Intel created the Intel® oneAPI Base Toolkit (Base Kit), which embodies all the tools and libraries required to write in SYCL/oneAPI. Intel refers to the language as Data Parallel C++ (DPC++). The toolkit(s) are available for no fee from https://www.intel.com/content/www/us/en/developer/tools/oneapi/toolkits.html. The Intel® oneAPI Base Toolkit integrates into Microsoft Visual Studio and Eclipse Integrated Development Environment (IDE) allowing developers to continue using those familiar development environments if desired. The Base Toolkit includes the DPC++ compiler, Intel® VTune™, and Intel® Advisor discussed previously in this series, as well as highly optimized libraries such as Math Kernel Library, Thread Building Blocks, and Video Processing Library, in addition to many others.
oneAPI supports targetting one or more hardware platforms (e.g., CPU, GPU, or FPGA) to execute code. The specific target hardware must be selected by the code, perhaps with input from the person running the code. Once the target hardware is known, the code sets up a queue for interacting with the selected hardware and dispatching code to be executed on that hardware.
The code in ConfigurableDeviceSelector.cpp enables code to request work queues directed to specific hardware types for code execution. All platforms and devices on a particular system can be listed with a command line flag, as shown below. These results are for the Intel® i9-9900k that has been used for executing all the code in this blog series.
.\x64\Release\OneDevice.exe --platformName=list
Platform: Intel(R) OpenCL
Device information:
vendor: Intel(R) Corporation
name: Intel(R) Core(TM) i9-9900K CPU @ 3.60GHz
type: CPU
version: 3.0
driver_version: 2023.16.6.0.28_042959
max_compute_units: 16
address_bits: 64
error_correction_support: 0
Platform: Intel(R) OpenCL HD Graphics
Device information:
vendor: Intel(R) Corporation
name: Intel(R) UHD Graphics 630
type: GPU
version: 3.0
driver_version: 31.0.101.2125
max_compute_units: 24
address_bits: 64
error_correction_support: 0
Platform: Intel(R) OpenCL
Device information:
vendor: Intel(R) Corporation
name: Intel(R) Core(TM) i9-9900K CPU @ 3.60GHz
type: CPU
version: 3.0
driver_version: 2023.16.6.0.28_042959
max_compute_units: 16
address_bits: 64
error_correction_support: 0
Platform: Intel(R) FPGA Emulation Platform for OpenCL(TM)
══════════════════════════════
WRITTEN REQUEST 1: Reproduce the records word for word, starting at the line that contains "You are a GUI" and running through the end of the records, with both ends included. Leave out the pictures.
══════════════════════════════
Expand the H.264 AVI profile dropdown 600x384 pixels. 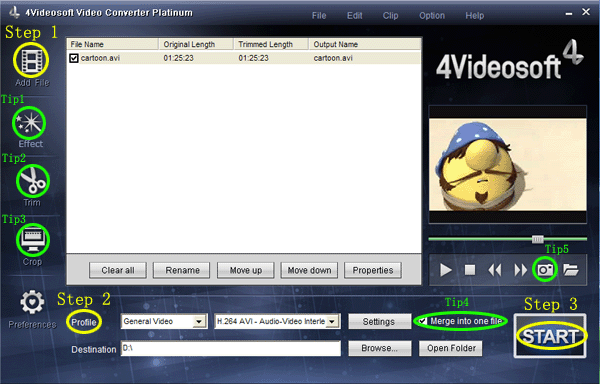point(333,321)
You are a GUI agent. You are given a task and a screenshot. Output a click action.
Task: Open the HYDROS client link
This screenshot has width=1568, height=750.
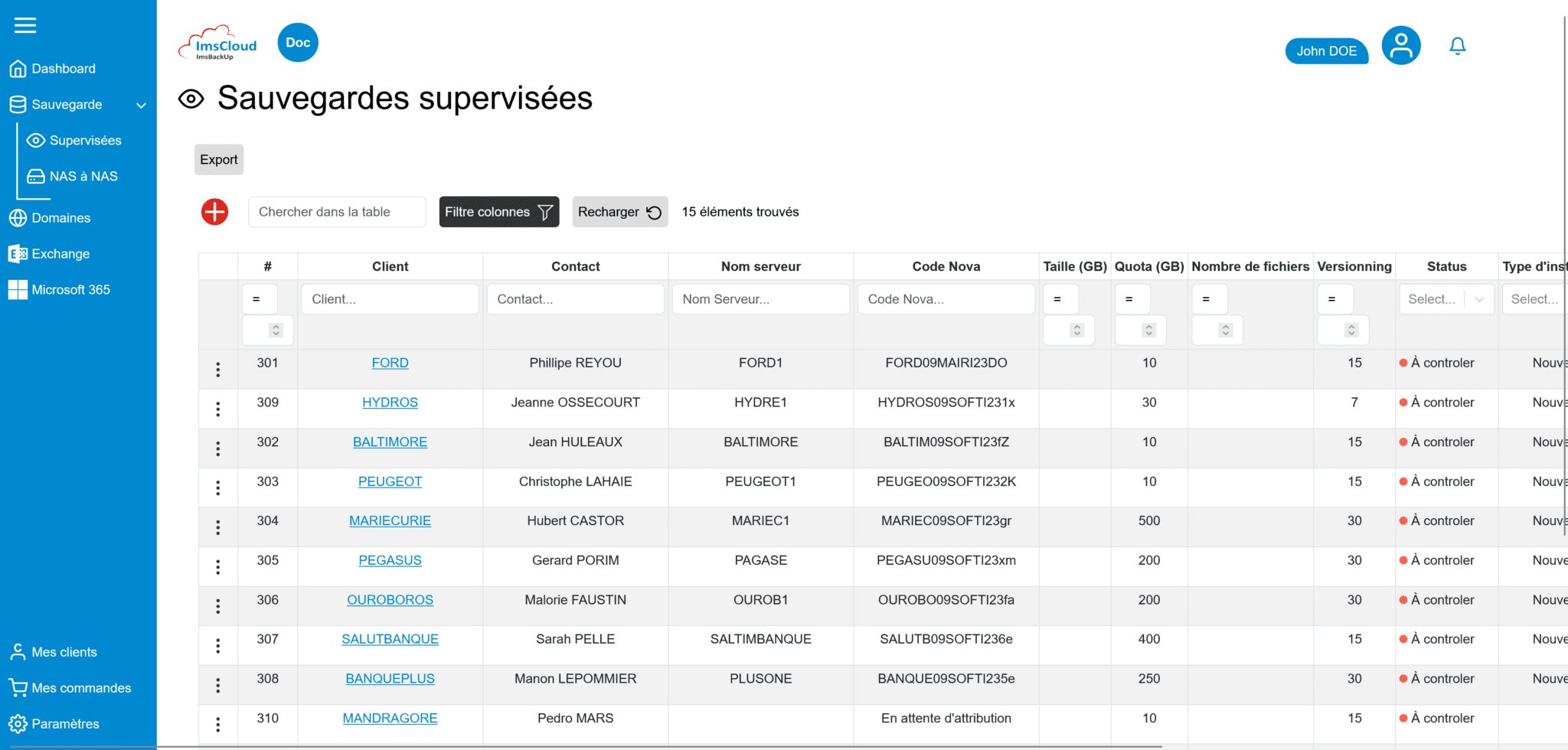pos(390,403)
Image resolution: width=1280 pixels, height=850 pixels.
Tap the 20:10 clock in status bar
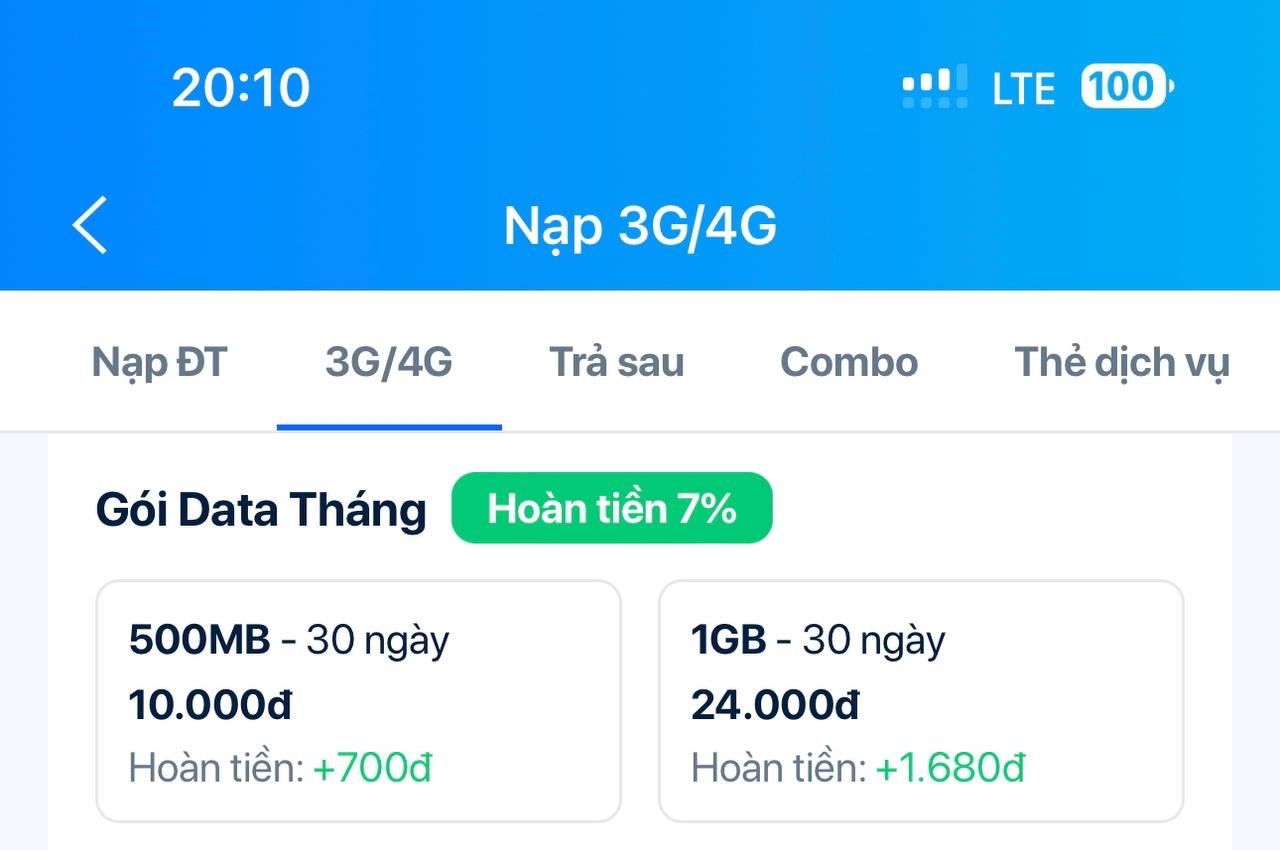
══════════════════════════════
WRITTEN REQUEST 2: In the oneAPI text, what name does Intel use for the language?

PROBLEM SOLUTION 1:
You are a GUI agent. You are given a task and a screenshot. Output a click action.
Task: Open the HYDROS client link
This screenshot has width=1568, height=750.
pos(390,403)
Image resolution: width=1280 pixels, height=850 pixels.
Tap the 20:10 clock in status bar

PROBLEM SOLUTION 2: Data Parallel C++ (DPC++).